* _Problem statement_: Please write out word for word the part of the Heston calibration text below starting at "Calibration finds model" and ending at "or vega-based weights).".

* _Document_:

'''

For the Heston model with parameters $\kappa = 2$, $\theta = 0.04$, $\xi = 0.5$, $\rho = -0.7$, $V_0 = 0.04$, $S_0 = \$100$, $r = 0.05$, $T = 1$:

The COS method with $N = 128$ and truncation interval $[a, b]$ chosen as $\pm 10$ standard deviations of the log-price distribution produces call prices accurate to $10^{-10}$ in about 0.1 milliseconds per strike---orders of magnitude faster than Monte Carlo.

Calibration¶

The Inverse Problem¶

Calibration finds model parameters $\boldsymbol{\theta} = (\kappa, \theta, \xi, \rho, V_0)$ (for Heston) that best fit observed option prices $C_i^{\text{mkt}}$ for strikes $K_i$ and maturities $T_i$:

\[ \boldsymbol{\theta}^* = \arg\min_{\boldsymbol{\theta}} \sum_{i=1}^M w_i\!\left(C_i^{\text{model}}(\boldsymbol{\theta}) - C_i^{\text{mkt}}\right)^2 \]

where $w_i$ are weights (often inverse bid-ask spreads or vega-based weights).

Why Fourier Pricing Enables Calibration¶

Calibration requires evaluating $C_i^{\text{model}}(\boldsymbol{\theta})$ for many parameter guesses $\boldsymbol{\theta}$ during the optimization. Each evaluation requires computing option prices at multiple strikes and maturities. Fourier methods make this feasible:

Speed: COS/FFT computes prices at $N$ strikes simultaneously in $O(N)$ or $O(N \log N)$ time
Gradients: Analytic gradients $\partial C/\partial \boldsymbol{\theta}$ are available by differentiating the characteristic function with respect to parameters, enabling gradient-based optimization
Stability: The exponential-affine form ensures smooth dependence on parameters, avoiding the noise inherent in Monte Carlo gradients

Calibration Workflow¶

Fix a maturity $T_j$ and observe market prices $C_1^{\text{mkt}}, \ldots, C_M^{\text{mkt}}$
For each parameter guess $\boldsymbol{\theta}$:
- Solve the Riccati ODEs for the characteristic function at maturity $T_j$
- Evaluate the COS/FFT formula at all strikes $K_1, \ldots, K_M$
- Compute the objective function
Use Levenberg-Marquardt or differential evolution to minimize the objective
Repeat for multiple maturities (joint calibration)

'''

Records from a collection
'''

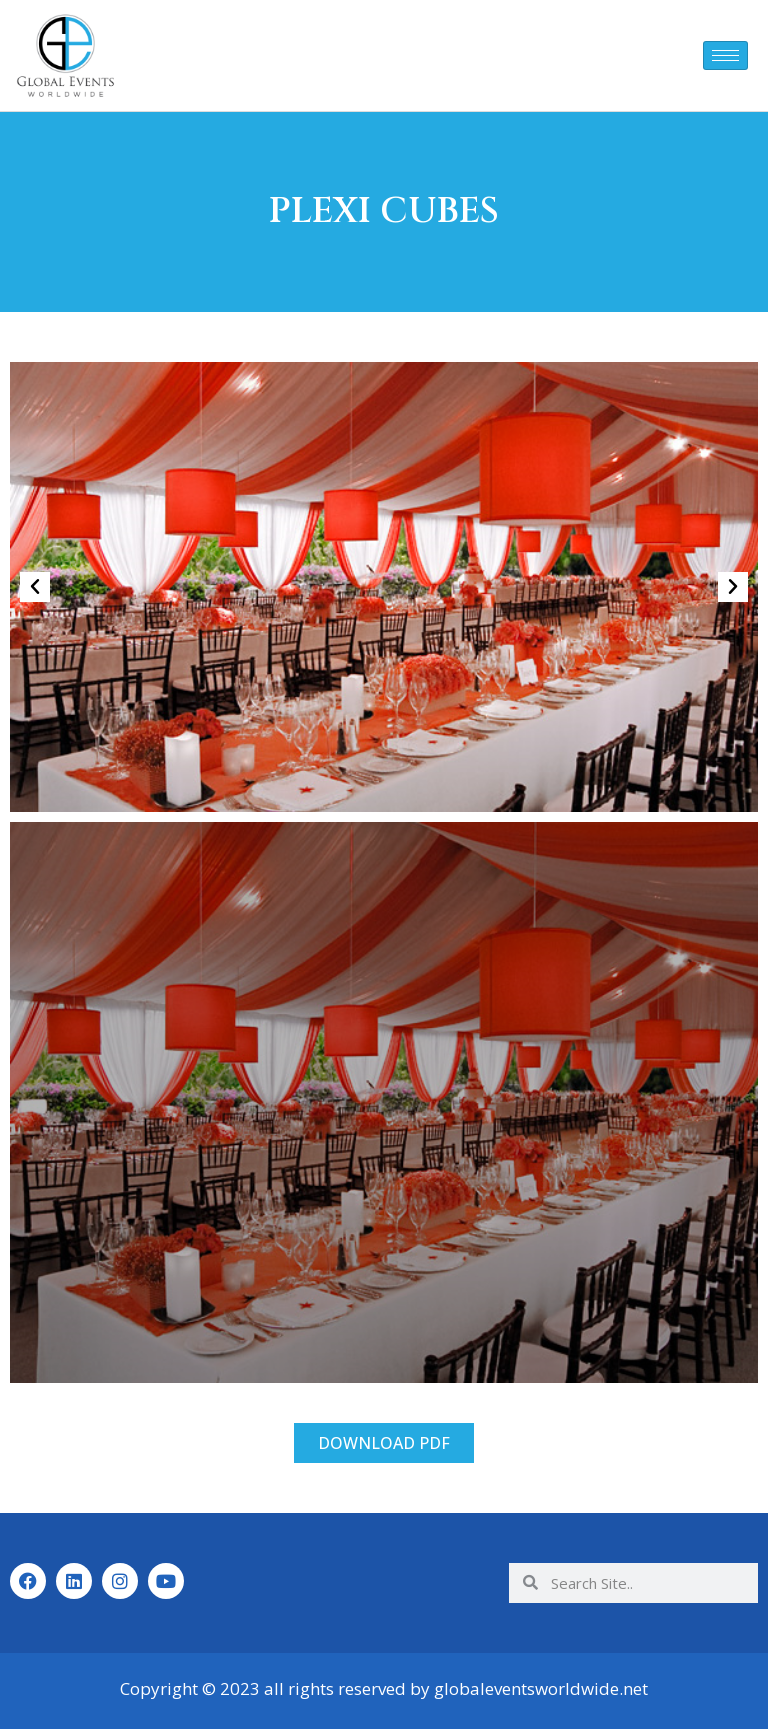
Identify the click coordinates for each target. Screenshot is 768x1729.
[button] (35, 587)
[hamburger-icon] (725, 55)
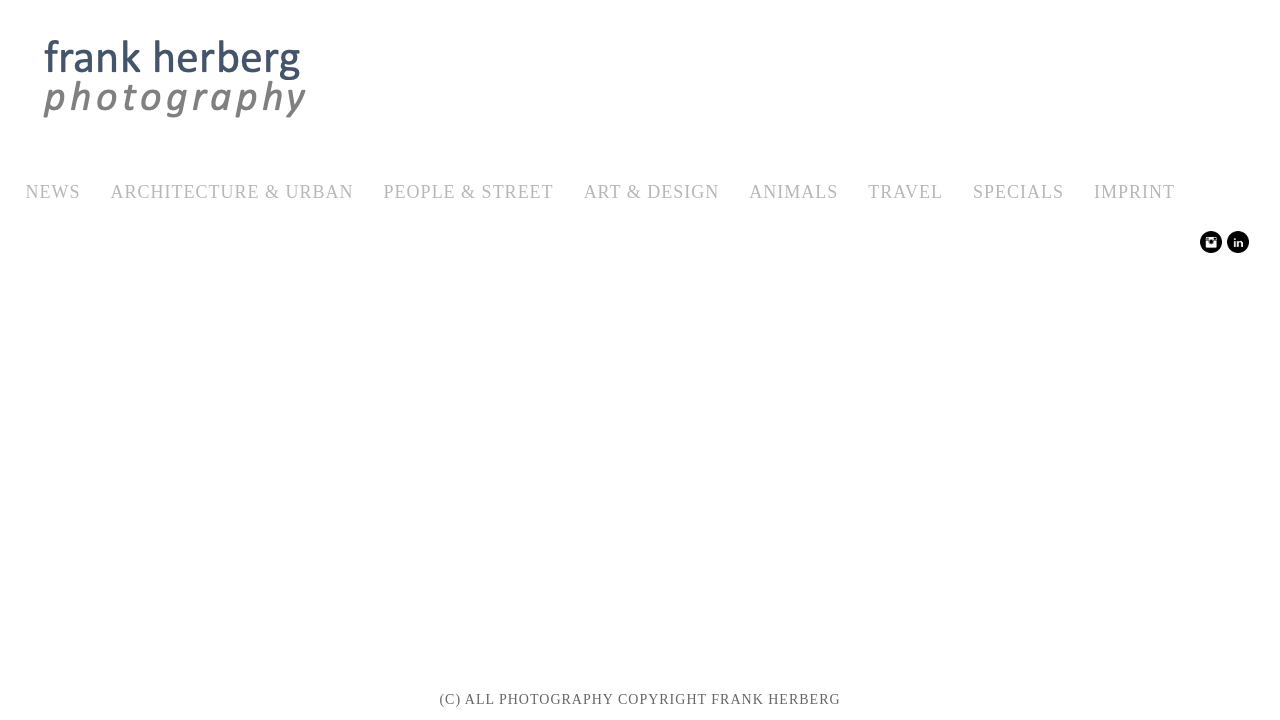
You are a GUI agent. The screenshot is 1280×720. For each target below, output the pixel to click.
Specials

'''

* _Answer to the problem_:
Calibration finds model parameters $\boldsymbol{\theta} = (\kappa, \theta, \xi, \rho, V_0)$ (for Heston) that best fit observed option prices $C_i^{\text{mkt}}$ for strikes $K_i$ and maturities $T_i$:

\[ \boldsymbol{\theta}^* = \arg\min_{\boldsymbol{\theta}} \sum_{i=1}^M w_i\!\left(C_i^{\text{model}}(\boldsymbol{\theta}) - C_i^{\text{mkt}}\right)^2 \]

where $w_i$ are weights (often inverse bid-ask spreads or vega-based weights).